In this report, we preview Election 2020 from an objective, non-partisan viewpoint. There are undisputed historic links between economic cycles, market behavior and election outcomes. Current high levels of US political polarity can invoke strong voter feelings about issues, parties and candidates on both sides of the aisle. To date, however, continued monetary and fiscal stimulus have driven positive market behavior and overwhelmed any fears or anxieties about potential election outcomes. Despite near term election uncertainty, we believe staying true to a thoughtful investment plan is an investor’s best course of action for long-term success.
Election results occur within the broader context of the prevailing economic cycle and should not be considered in a vacuum. The COVID-induced economic shutdown prompted a recession unrivaled in its swiftness. Investors endured a brief but brutal bear market as a result of the 2020 recession, but the S&P 500 has hit the reset button and now rests where it began 2020.
Recessions and market drawdowns have historically been unkind to the incumbent party in the White House, while evidence of recovery has been a tailwind. Voter perceptions about COVID’s economics, the stock market, the ongoing recovery and path forward will have a pivotal impact on the election outcome for the White House, Senate and House elections. The US faces many issues of critical importance this election season; however, our focus centers on topics that markets are highly sensitive to over the next 100 days.
COVID will likely have the single biggest impact on the election. The virus’s effect on the economy continues to be met with massive monetary and fiscal stimulus to support the recovery and risk assets. However, the recent infection surge could be the deciding issue for many voters, especially in highly-impacted swing states such as Florida, Pennsylvania, Ohio, Michigan, North Carolina, Texas and Arizona.
The chart below illustrates President Trump’s margin of victory for swing states he won in 2016, plus Texas and Arizona. Current Real Clear Politics (RCP) polls reflect the deficit by which Trump currently trails Biden. Texas (second highest number of electoral votes) and Arizona have been added to this chart because COVID infection surges in those states have followed recent declining poll numbers in what have historically been red states.
Recessions and the Presidential Cycle
Historically, weak economic regimes are a headwind for the incumbent party and often lead to a change in control at the White House. There have now been 12 recessions since the end of World War II (WW2). Following a recession, incumbent success at subsequent elections is mixed with four wins and seven losses. However, only four recessions began during year four of the Presidential cycle, like 2020. The incumbent party lost the White House in three of these four previous cases (1960, 1980 and 2008). In the one case where the incumbent party won, a recession actually began the same month as the election (1948).

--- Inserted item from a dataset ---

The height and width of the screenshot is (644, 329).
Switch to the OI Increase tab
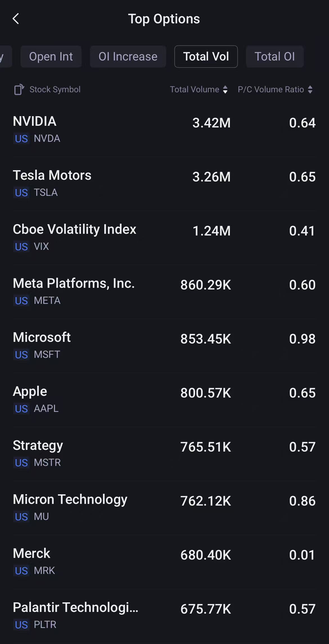128,57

Our baseline expectation is for a slow, uneven stair step economic recovery that takes us until 2022 to reach previous February 2020 levels of Gross Domestic Product (GDP). This is a headwind for Republican incumbents and a potential advantage for Democratic challengers. However, the first estimate of Q3 GDP will be released in late October immediately before the election. Current consensus GDP estimates reflect a return to positive GDP growth in Q3 which could level the playing field for some undecided voters.
Another important indicator to watch that has correctly forecast 20 of the last 23 elections with 87% accuracy simply asks if the S&P 500 is up or down in the three months prior to the election. In 12 of 14 instances, the market was up and the incumbent party won. Whereas in eight of nine times, the market was down and the incumbent party lost. When the incumbent party has retained the White House, S&P 500 returns have averaged 16.3%. When the incumbent party has lost the White House, S&P 500 returns have averaged 5.9%.
Which Candidate/Party is Better for The Stock Market?
This is a common question investors ask every four years for which there is no simple answer. We reviewed the history behind which party controlled the White House, Senate and House for the post-WW2 period (1945-2019) and then overlaid the annual S&P 500 performance for each instance. We found that the S&P 500 Index outperformed under a Democratic White House, and outperformed under a Republican Congress.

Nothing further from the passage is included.